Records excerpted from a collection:
---
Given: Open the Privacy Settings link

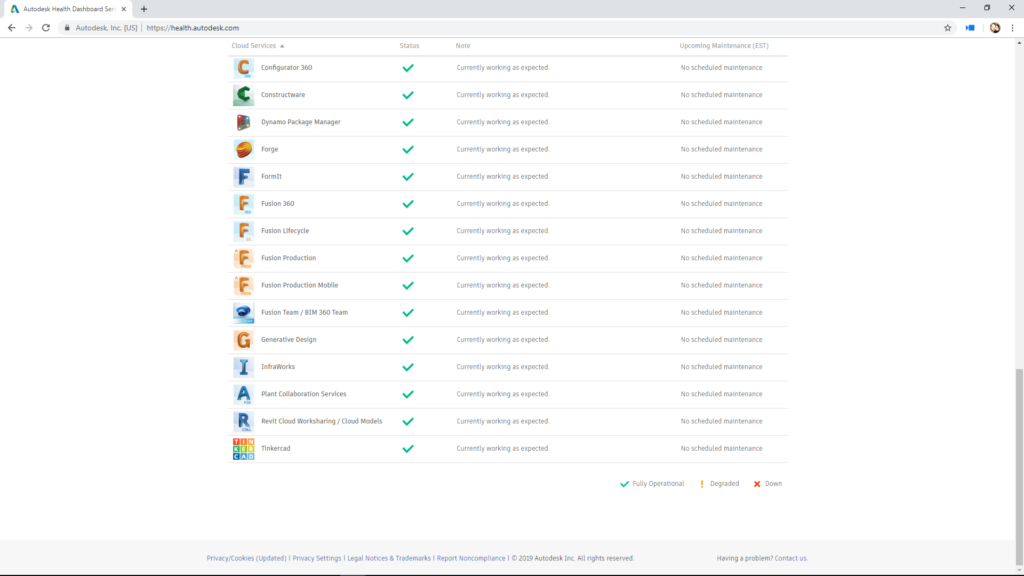Looking at the screenshot, I should pyautogui.click(x=317, y=558).
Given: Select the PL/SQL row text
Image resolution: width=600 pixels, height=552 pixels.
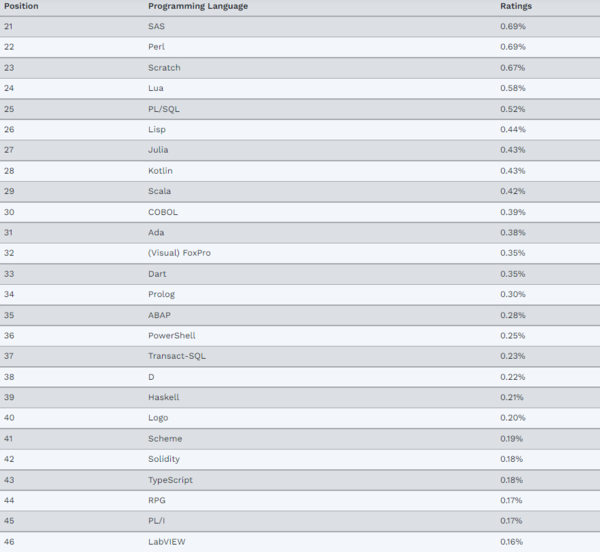Looking at the screenshot, I should (162, 109).
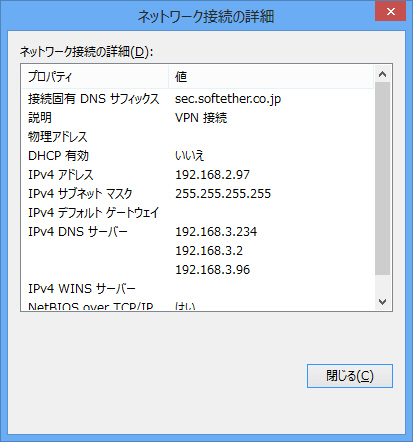Image resolution: width=413 pixels, height=442 pixels.
Task: Click the DNS value 192.168.3.96
Action: tap(212, 270)
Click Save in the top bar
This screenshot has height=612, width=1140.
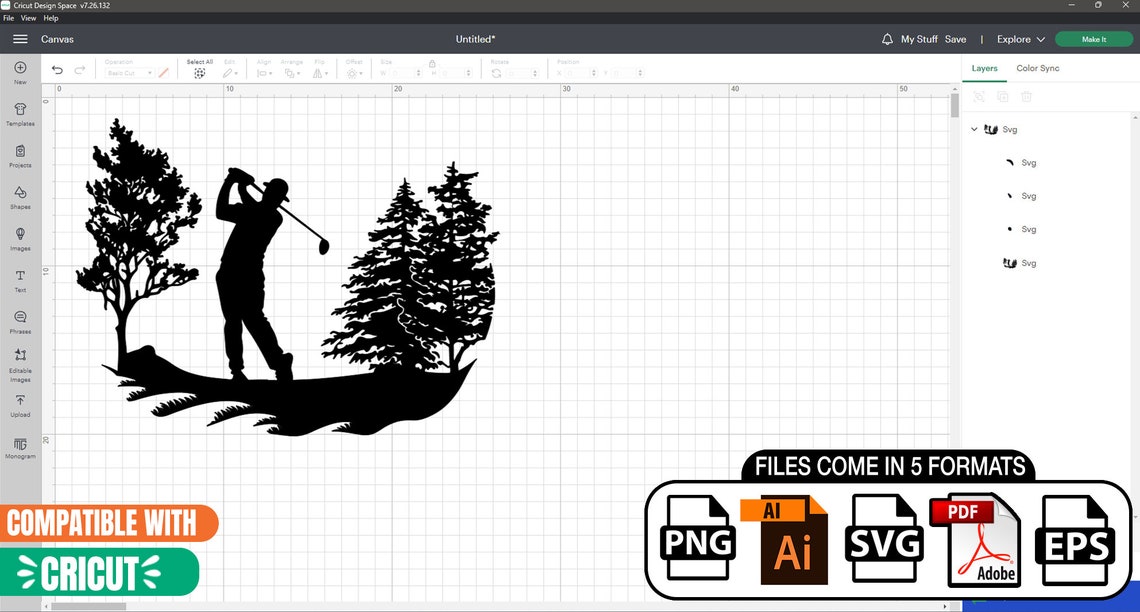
---
**Task:**
Return the preceding entries verbatim, with the pictures excluded.

**Result for this task:**
Given: Open the Privacy Settings link

Looking at the screenshot, I should pyautogui.click(x=317, y=558).
Given: Select the PL/SQL row text
Image resolution: width=600 pixels, height=552 pixels.
Looking at the screenshot, I should (162, 109).
Image resolution: width=413 pixels, height=442 pixels.
Task: Click the DNS value 192.168.3.96
Action: tap(212, 270)
Click Save in the top bar
This screenshot has height=612, width=1140.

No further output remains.